Please enjoy and get involved!
Sam
President of The Society of Communication and Aesthetics





Thursday, April 23, 2009

Name In Stone-Dead Man's Bones

I love Dead Man's Bones.
They are amazing and I won't even try to put into words how much I love them.


HERE:http://vimeo.com/3996103
Also, in honour of the band, some cool people from the club did a Dead Man's Bones inspired photoshoot a few months back.

Friday, April 10, 2009

This is what we do

We take road trips to Cleveland to see Andrew Bird.


Elizabeth took some great photos of Andrew Bird.

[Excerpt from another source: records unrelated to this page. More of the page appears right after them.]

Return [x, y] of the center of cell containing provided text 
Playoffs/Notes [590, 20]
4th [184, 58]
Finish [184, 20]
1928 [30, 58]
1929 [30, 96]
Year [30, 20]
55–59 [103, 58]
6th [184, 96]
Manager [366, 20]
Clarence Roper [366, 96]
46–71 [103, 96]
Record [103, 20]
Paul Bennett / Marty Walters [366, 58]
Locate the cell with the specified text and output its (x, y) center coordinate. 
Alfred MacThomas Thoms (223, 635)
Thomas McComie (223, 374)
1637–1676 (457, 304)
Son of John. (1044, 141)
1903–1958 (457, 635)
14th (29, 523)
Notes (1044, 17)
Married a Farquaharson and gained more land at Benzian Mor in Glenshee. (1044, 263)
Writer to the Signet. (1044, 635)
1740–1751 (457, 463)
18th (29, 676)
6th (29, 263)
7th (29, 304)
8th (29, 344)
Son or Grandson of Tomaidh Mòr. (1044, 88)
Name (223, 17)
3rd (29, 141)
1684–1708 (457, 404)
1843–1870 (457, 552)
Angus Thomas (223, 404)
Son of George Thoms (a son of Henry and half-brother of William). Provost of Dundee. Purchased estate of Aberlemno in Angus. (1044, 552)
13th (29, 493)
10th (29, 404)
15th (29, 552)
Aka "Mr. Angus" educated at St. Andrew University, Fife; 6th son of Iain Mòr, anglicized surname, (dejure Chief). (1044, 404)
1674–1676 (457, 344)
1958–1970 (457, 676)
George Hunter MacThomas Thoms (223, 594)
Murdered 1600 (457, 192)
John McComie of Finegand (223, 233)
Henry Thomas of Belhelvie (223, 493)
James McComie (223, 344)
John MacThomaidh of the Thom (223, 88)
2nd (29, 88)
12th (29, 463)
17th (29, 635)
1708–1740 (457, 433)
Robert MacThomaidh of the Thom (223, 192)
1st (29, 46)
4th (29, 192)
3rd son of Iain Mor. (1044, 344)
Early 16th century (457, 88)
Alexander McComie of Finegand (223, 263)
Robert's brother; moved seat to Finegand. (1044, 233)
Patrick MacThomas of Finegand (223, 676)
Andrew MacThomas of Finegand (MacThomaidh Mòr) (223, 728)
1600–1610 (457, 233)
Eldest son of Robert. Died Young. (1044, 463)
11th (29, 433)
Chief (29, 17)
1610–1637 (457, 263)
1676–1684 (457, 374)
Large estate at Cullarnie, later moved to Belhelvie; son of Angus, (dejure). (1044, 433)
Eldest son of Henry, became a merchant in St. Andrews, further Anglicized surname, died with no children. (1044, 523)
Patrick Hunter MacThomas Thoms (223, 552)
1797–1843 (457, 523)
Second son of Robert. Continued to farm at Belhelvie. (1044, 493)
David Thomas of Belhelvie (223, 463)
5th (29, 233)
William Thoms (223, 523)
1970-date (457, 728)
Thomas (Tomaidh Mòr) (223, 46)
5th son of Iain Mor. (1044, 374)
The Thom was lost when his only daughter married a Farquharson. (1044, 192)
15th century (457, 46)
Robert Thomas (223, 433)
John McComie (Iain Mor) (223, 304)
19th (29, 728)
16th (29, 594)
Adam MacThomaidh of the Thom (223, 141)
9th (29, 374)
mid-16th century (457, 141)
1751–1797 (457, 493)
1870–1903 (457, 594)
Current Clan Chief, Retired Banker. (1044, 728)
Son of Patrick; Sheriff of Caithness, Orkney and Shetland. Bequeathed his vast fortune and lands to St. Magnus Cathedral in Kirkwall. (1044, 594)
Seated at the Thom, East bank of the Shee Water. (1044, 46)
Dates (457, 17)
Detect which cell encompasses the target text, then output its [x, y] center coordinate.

Thursday, January 29, 2009

Dead Man's Bones

Ryan Gosling started a band.
The band—Gosling, best friend Ryan Shields, and a children’s choir—started when Shields and Gosling wanted to start a theatre show. The theatre idea dissipated, but the music remained, and that’s all I needed to become absolutely obsessed.
Their debut album, Never Let a Lack of Talent Get You Down, on their own label, Werewolf Heart, is coming out this summer. A brilliant and simple video of a performance of “In the Room Where You Sleep” is smeared across YouTube and MySpace, and another song, “Dead Man’s Bones,” can be found IMEEM Music.
Gosling and Shields went at the project not trying to create a perfect package deal. Their MySpace page claims their inspiration to be from the Haunted Mansion at Disney World, which is visible in their video and lyrics.
Except their obsession with death isn’t creepy, it’s down-right perfect. It’s not even of the indie-aesthetic that far too many have become engulfed in after seeing Juno; but that’s a social dialogue I won’t be getting into. However, the sound is frozen in time with Gosling’s dreary and uncompromising vocals. Absolute grit.
In fact, Gosling and Shields held to a set of rules when recording: no click tracks or electric guitars, no more than three takes, and playing all of the instruments themselves. Gosling played cello and piano for the first time; Shields took up the drums. The result is a stripped, accessible indie unit that I just can’t shake.
They hope to go on tour but instead of carting around the kiddies in a macabre Partridge Family bus, Gosling plans to work with different youth choirs in the cities that they tour. When it comes time to make a few bar gigs, the plan is to involve artist friends. Who knows, maybe Joaquin Phoenix will spit on a few tracks?